Kick Ass 2 #7

Story by
Art by
John Romita Jr., Tom Palmer
Colors by
Dean White
Letters by
Chris Eliopoulos
Cover by
Marvel Icon

"Kick Ass 2" #7 is the final issue of the series and at this point there should be little doubt about what a "Kick Ass" comic is going to offer you: fantastic John Romita Jr. artwork, wilfully juvenile humor from Mark Millar and buckets of ultra-violence. If that's what you're after, expect to be pleased.

If, however, you were hoping for some sort of resolution to the current story, then it's bad news. Millar has clearly positioned this as the "Empire Strikes Back" chapter of Kick Ass and as such it ends on a serious downer. Not unexpectedly, given the climax of the series is a huge costumed fight in Times Square (how else would that end?) but perhaps not very imaginatively either. With no closure or examination of the climax's fallout, this is a series that feels like it ends after its own second act, rather than serving as the middle act of a longer narrative.

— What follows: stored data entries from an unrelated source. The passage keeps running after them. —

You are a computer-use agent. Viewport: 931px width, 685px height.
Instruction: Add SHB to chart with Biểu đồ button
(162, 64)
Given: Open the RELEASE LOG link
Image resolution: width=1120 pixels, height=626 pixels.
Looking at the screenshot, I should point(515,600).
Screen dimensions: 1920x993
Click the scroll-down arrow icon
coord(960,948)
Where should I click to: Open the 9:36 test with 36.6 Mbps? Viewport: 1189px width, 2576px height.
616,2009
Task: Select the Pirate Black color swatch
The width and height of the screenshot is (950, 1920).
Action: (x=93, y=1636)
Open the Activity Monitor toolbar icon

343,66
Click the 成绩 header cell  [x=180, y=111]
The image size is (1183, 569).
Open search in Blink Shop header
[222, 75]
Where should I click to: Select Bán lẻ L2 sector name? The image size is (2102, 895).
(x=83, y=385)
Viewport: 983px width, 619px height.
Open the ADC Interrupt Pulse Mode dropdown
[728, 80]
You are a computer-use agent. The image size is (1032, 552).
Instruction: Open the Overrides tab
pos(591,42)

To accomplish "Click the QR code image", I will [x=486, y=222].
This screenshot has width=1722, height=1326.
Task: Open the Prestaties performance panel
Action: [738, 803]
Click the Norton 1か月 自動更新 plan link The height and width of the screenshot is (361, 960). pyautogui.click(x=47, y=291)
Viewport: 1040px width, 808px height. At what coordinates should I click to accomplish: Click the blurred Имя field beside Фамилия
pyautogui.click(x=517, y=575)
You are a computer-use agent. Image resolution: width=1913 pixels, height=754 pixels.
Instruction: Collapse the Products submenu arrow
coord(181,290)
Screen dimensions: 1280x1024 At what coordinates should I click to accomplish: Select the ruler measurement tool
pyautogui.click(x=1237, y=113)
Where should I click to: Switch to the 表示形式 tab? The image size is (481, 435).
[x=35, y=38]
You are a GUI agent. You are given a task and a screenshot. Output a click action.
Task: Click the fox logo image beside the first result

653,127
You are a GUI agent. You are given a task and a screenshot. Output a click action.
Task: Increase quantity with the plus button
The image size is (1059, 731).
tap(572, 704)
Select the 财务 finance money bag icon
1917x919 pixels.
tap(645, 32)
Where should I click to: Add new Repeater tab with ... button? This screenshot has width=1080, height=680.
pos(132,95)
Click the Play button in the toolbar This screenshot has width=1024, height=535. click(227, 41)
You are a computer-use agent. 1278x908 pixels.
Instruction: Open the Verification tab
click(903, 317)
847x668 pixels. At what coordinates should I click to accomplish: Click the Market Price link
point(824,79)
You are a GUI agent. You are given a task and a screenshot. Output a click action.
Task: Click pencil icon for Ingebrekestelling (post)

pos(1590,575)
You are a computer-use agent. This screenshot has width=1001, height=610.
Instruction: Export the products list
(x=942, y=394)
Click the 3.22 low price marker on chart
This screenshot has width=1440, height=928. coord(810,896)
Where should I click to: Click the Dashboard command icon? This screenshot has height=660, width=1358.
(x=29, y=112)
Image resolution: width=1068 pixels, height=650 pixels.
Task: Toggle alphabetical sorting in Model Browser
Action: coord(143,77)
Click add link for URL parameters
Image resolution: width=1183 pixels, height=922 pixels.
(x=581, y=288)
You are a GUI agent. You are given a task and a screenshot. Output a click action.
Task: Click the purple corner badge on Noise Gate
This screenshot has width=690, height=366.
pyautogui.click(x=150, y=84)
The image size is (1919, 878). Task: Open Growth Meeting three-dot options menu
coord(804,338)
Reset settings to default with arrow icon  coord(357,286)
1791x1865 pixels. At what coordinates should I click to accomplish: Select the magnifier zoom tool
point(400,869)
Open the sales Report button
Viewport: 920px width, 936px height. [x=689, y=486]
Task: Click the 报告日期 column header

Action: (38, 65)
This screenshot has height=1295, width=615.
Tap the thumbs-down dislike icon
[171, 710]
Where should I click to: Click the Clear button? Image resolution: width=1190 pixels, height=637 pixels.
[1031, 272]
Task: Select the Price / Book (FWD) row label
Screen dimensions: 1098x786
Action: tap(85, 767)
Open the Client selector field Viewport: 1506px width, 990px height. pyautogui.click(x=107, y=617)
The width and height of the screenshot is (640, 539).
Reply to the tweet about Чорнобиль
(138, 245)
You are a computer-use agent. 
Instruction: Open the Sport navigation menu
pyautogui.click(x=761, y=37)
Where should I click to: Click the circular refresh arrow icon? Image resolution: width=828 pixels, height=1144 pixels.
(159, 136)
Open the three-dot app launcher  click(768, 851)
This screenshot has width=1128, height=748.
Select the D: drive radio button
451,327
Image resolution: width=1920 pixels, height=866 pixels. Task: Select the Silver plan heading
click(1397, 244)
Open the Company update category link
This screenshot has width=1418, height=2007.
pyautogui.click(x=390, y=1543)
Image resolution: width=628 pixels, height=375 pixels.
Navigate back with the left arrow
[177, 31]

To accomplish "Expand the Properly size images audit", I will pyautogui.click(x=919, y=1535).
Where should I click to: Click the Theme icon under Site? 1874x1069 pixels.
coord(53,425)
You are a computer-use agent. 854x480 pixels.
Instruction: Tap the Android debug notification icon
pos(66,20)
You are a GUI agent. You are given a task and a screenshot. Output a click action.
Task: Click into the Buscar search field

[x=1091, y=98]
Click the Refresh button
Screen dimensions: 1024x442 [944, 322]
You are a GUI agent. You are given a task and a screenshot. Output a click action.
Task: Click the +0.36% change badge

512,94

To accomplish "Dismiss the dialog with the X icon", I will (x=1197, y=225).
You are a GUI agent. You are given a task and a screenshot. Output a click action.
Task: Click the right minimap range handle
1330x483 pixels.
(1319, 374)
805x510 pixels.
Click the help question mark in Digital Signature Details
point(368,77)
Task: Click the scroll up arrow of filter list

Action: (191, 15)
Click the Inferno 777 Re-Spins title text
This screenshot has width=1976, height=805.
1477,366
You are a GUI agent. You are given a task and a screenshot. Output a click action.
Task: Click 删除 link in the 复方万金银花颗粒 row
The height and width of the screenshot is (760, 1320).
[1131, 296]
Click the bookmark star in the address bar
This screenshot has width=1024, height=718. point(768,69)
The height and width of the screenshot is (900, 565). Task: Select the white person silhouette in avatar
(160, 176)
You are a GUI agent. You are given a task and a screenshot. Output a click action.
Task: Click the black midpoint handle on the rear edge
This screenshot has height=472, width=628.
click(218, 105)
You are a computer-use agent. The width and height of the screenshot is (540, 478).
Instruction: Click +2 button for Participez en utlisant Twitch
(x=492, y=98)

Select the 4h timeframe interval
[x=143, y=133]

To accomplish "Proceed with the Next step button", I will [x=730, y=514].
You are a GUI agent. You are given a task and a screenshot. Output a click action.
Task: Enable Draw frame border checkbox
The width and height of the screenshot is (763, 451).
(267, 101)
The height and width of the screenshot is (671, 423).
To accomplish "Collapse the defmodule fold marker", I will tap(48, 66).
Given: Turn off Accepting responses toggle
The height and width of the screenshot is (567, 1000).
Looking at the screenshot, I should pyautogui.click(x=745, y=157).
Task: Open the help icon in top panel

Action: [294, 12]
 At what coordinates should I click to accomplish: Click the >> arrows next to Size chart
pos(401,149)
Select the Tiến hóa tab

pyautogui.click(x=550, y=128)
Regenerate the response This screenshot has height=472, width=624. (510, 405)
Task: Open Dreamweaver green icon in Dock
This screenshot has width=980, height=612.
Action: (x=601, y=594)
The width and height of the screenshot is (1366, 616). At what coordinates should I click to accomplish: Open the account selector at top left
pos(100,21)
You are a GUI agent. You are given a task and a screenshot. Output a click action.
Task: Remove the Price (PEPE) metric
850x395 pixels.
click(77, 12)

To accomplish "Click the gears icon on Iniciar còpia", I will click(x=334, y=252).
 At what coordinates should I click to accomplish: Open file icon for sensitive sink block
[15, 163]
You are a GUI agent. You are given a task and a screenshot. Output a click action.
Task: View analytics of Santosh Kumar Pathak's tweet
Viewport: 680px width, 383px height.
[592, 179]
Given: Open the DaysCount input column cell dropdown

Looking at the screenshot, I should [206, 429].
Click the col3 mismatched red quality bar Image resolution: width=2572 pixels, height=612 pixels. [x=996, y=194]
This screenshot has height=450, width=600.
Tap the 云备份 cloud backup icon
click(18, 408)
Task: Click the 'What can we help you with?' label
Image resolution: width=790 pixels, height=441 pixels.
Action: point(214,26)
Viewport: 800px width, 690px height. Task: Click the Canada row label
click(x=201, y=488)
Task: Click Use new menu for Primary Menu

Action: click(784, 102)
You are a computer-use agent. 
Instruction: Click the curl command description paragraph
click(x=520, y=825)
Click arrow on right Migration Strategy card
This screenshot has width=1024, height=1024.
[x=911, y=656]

That's not to say it's a failure. Assuming the series will continue (and Millar has already confirmed that it will), it's easier to consider this a cliffhanger instead of an ending, even if it is positioned as the finale of the current series. A double-sized issue packed with Kick Ass' costumed imitators and Hit-Girl back in action means there's a sense of scale to what's going on that reaches both higher and wider than the original series finale.

Although in previous issues "Kick Ass 2" pushed the boundaries of taste and decency, things are marginally more restrained here. There's still violence and swearing, but it also aims for an almost redemptive note for the likes of the Red Mist, who -- when he's injured and possibly dying -- says things which suggest he was only "playing" the part of a villain. It's grim and bleak and undoubtedly Millar's sense of humor at work -- and if you've read this far, probably yours as well.

In terms of the series often tenuous impression of superheroes in the real world, this issue also pulls things back from the brink of wish-fulfilment absurdity, although it's only ever realistic to the point where people continue to escalate what should have ended long ago. Almost no one comes out this uninjured and it turns out the police don't distinguish between heroes and villains when all they can see are masked idiots pounding on one another.

The problem, really, is that "Kick Ass 2" lacks any specific arc or direction. If we were to boil this series down to its core idea, it's not so much "more is better" as "more is more". When "Kick Ass 3" does come out, we can only hope it presents some new ideas because if "Kick Ass 2" did fall short of expectations, that was the reason.